> WORK REQUIRED:
Retype only what runs from the line with "Click the sparkle" through the end of the entries, exactly and in full, but omit any picture you find.

> RECORDED INFORMATION:
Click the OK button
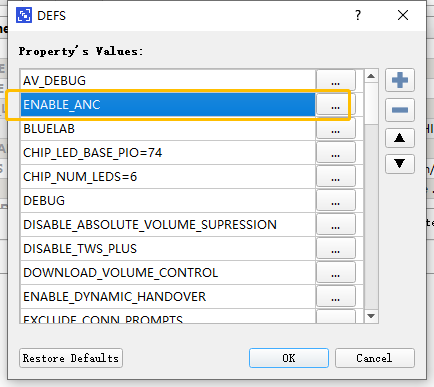 tap(289, 358)
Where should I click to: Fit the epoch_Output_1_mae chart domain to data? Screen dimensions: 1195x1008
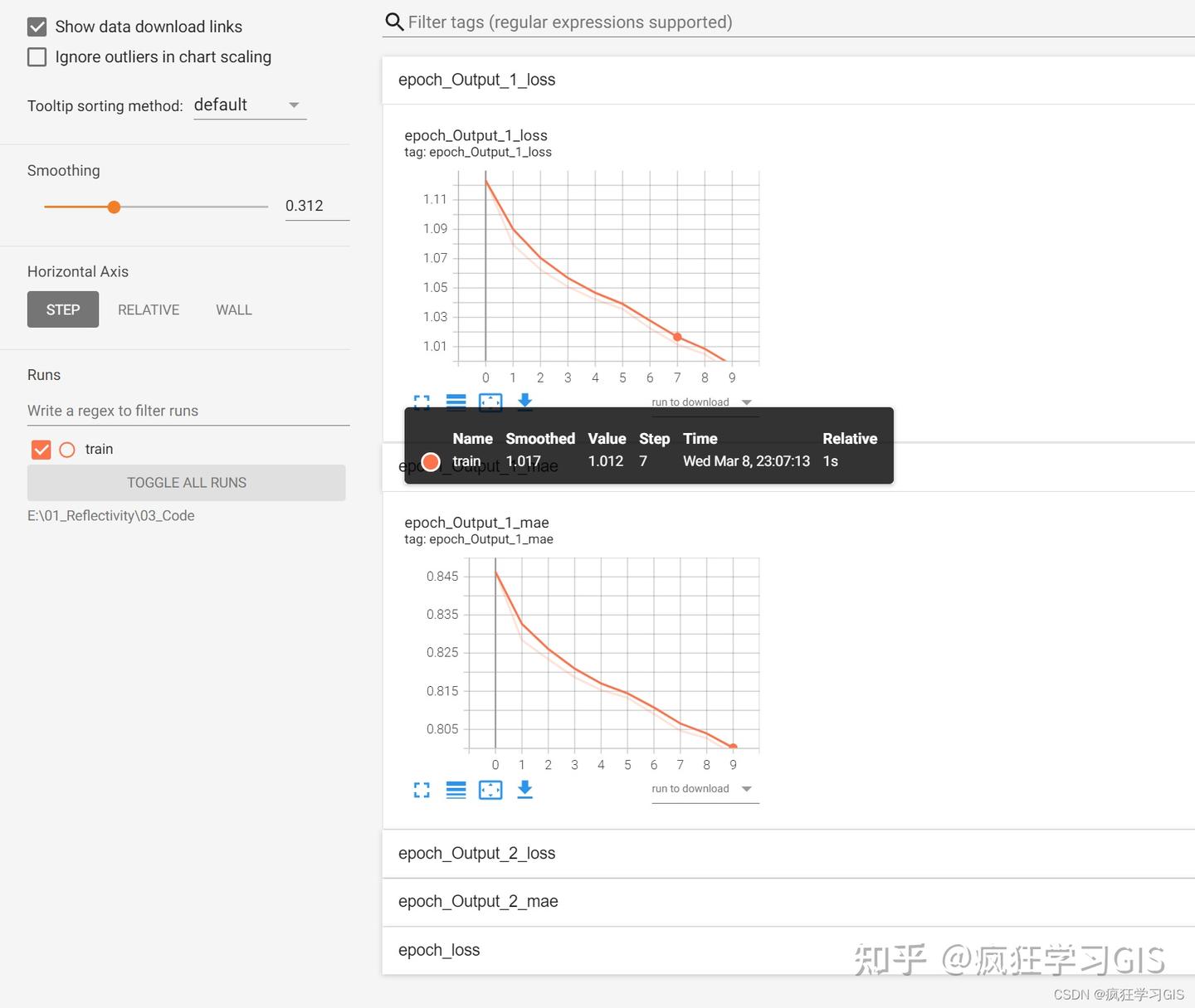pyautogui.click(x=490, y=790)
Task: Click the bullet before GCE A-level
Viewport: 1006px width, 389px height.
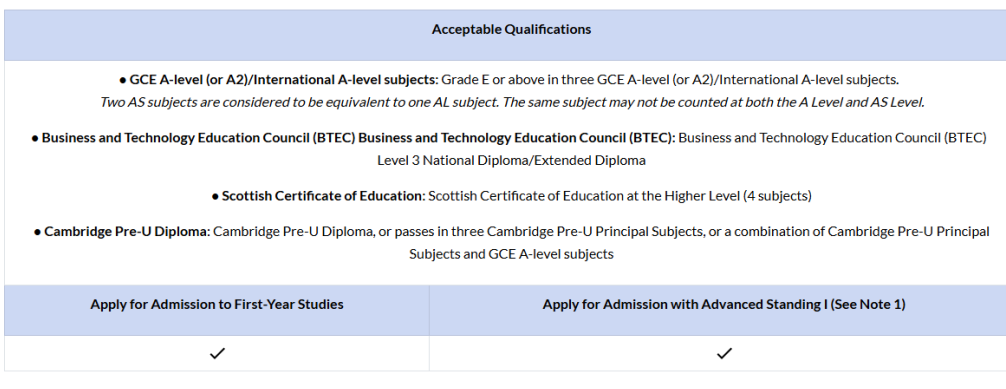Action: click(x=123, y=80)
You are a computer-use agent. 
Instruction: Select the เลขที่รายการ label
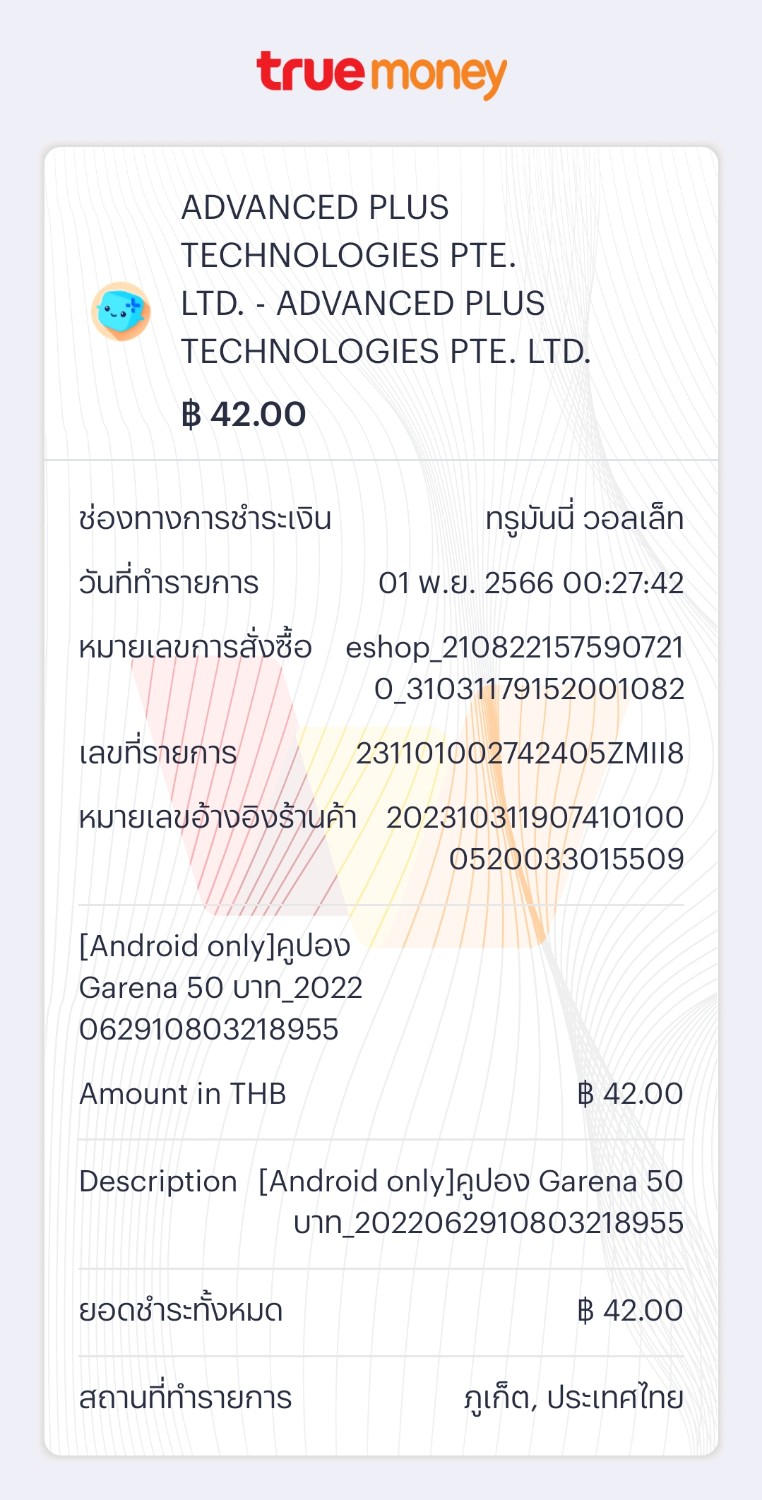coord(158,753)
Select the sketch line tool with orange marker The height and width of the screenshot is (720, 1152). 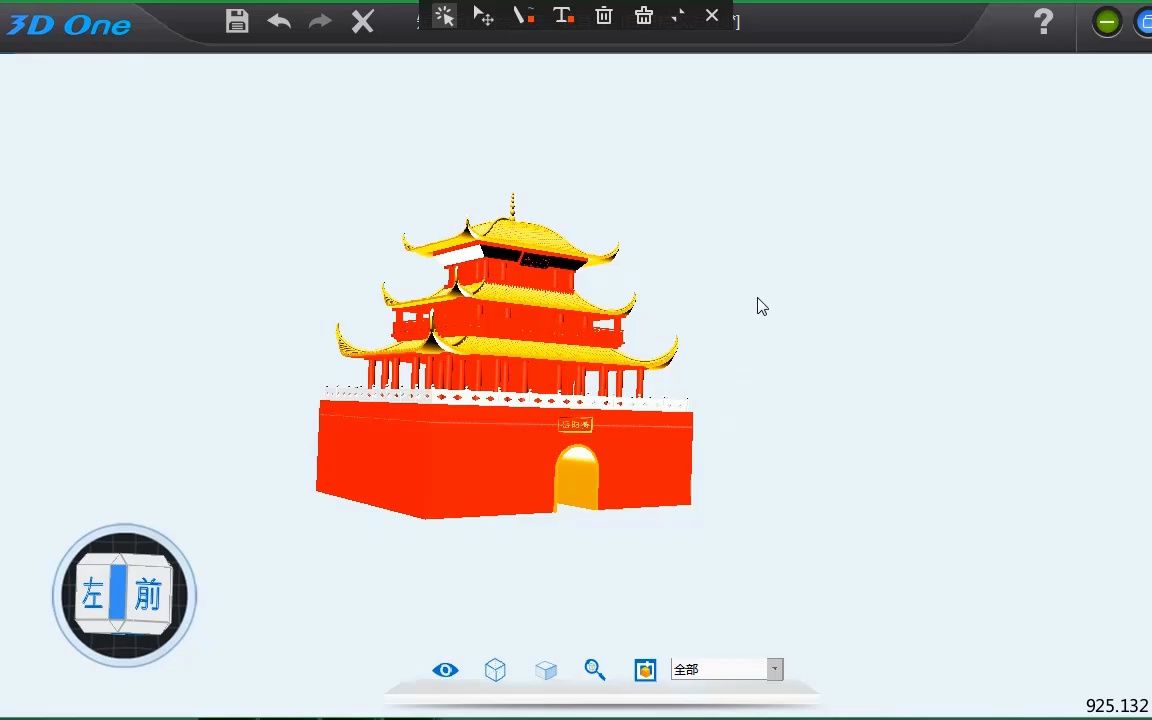coord(523,16)
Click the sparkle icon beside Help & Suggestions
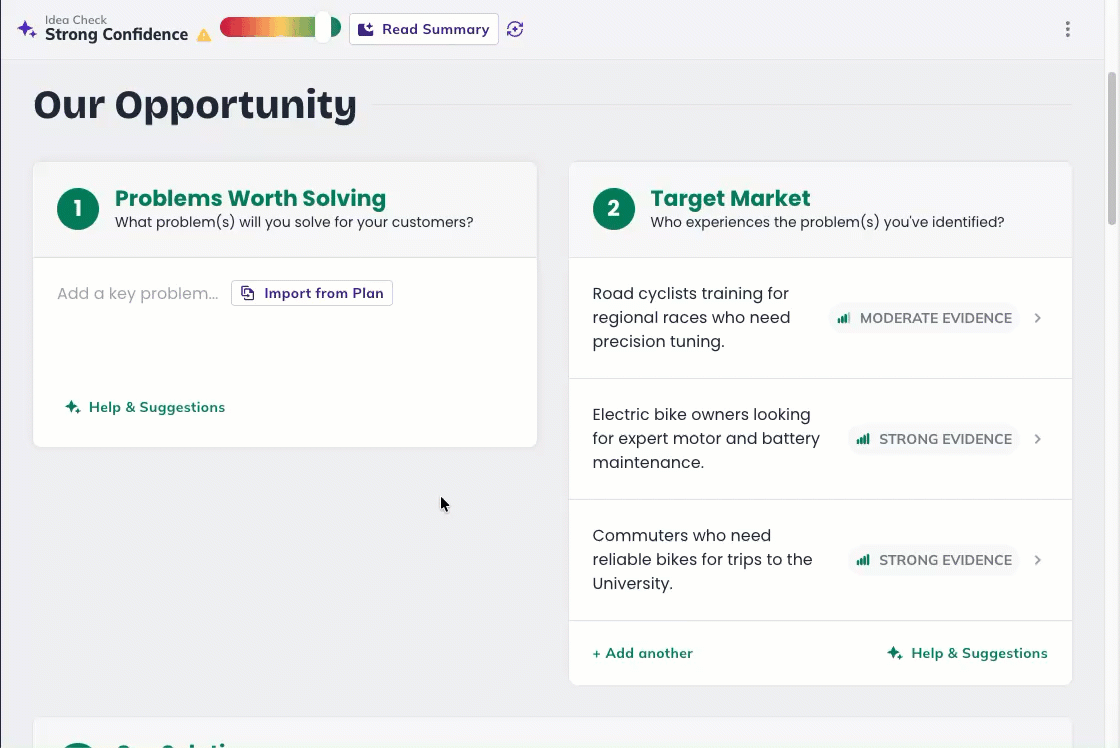The image size is (1120, 748). coord(71,407)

> RESPONSE:
Click the sparkle icon beside Help & Suggestions
The image size is (1120, 748). coord(71,407)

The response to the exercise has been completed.